Using rogue-AV scare tactics, LizaMoon tries to trick you into running bogus security-scan and virus-cleanup tools on your PC — but it’s pure malware.
If allowed onto your PC, this particular ploy is especially troublesome because it can partially disable the Windows Security Center and change the Registry so that the full WSC can’t be restarted. It also interferes with Microsoft Security Essentials, if MSE is running. (You’ll find lots more LizaMoon news coverage via Google.)
My encounter with LizaMoon started unexpectedly one evening when a suspicious warning popped up on my screen. As discussed in a previous Top Story, I use Microsoft Security Essentials and the Windows 7 firewall to protect all of my PCs. In over a year of constant use, I’d never had any malware trouble. But that abruptly changed.
That evening, I was searching for something through Google — I don’t recall what. When I clicked a link, a blank page overlaid with a dialog popped up instead of the site I was expecting.

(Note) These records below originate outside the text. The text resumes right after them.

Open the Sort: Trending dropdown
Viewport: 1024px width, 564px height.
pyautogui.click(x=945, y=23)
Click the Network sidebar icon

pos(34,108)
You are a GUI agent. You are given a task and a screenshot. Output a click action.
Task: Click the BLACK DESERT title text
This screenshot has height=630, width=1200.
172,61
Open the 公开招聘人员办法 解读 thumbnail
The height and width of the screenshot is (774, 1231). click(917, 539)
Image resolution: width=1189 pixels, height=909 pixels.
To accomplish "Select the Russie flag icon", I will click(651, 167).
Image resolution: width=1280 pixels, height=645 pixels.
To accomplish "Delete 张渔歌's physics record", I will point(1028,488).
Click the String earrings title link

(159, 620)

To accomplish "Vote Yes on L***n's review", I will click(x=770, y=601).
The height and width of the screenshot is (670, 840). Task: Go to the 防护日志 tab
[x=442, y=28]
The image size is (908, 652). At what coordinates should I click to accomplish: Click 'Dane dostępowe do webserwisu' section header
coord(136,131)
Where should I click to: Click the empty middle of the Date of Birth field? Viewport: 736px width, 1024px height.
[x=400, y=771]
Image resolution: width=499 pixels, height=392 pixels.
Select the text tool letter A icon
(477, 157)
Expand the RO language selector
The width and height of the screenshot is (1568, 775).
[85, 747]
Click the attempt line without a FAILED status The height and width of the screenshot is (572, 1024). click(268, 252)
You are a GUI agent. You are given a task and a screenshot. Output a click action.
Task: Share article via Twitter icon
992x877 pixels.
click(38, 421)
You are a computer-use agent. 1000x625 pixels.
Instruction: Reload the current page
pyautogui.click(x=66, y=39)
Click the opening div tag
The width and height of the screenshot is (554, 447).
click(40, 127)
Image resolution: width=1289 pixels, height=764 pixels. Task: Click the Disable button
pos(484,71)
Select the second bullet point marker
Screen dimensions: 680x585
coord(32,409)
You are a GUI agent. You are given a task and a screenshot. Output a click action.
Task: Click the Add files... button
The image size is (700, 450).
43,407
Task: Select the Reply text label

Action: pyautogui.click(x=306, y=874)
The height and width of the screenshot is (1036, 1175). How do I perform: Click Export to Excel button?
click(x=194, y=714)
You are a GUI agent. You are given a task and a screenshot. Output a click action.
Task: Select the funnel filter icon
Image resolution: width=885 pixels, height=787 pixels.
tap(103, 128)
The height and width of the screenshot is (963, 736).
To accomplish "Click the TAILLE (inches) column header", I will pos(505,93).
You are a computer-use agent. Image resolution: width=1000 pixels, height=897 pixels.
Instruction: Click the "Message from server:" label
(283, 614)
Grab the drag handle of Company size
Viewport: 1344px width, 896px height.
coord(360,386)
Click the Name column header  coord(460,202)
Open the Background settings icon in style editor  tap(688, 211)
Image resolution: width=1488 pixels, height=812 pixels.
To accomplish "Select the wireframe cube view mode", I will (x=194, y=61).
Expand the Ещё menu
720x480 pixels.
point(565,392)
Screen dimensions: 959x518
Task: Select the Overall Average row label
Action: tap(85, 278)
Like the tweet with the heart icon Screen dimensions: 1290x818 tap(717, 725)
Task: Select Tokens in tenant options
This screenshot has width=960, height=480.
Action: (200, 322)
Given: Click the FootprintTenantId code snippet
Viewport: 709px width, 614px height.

My mental alarm bells immediately started ringing — the dialog was identified as a Message from webpage. But why was a random, external webpage displaying what looked like a local security message?
Also, how could a random webpage know what was installed on my system (suspicious programs or not)? The warning made no sense.
There was plenty more to suggest that the dialog was bogus. For example, the third sentence is in fractured English — Microsoft dialogs aren’t like that. And the kicker: I keep my system very clean, so the odds that it would suddenly contain “a variety of suspicious programs” are virtually nil.
Then it struck me. I’d encountered a for-real LizaMoon page hijack, in the wild!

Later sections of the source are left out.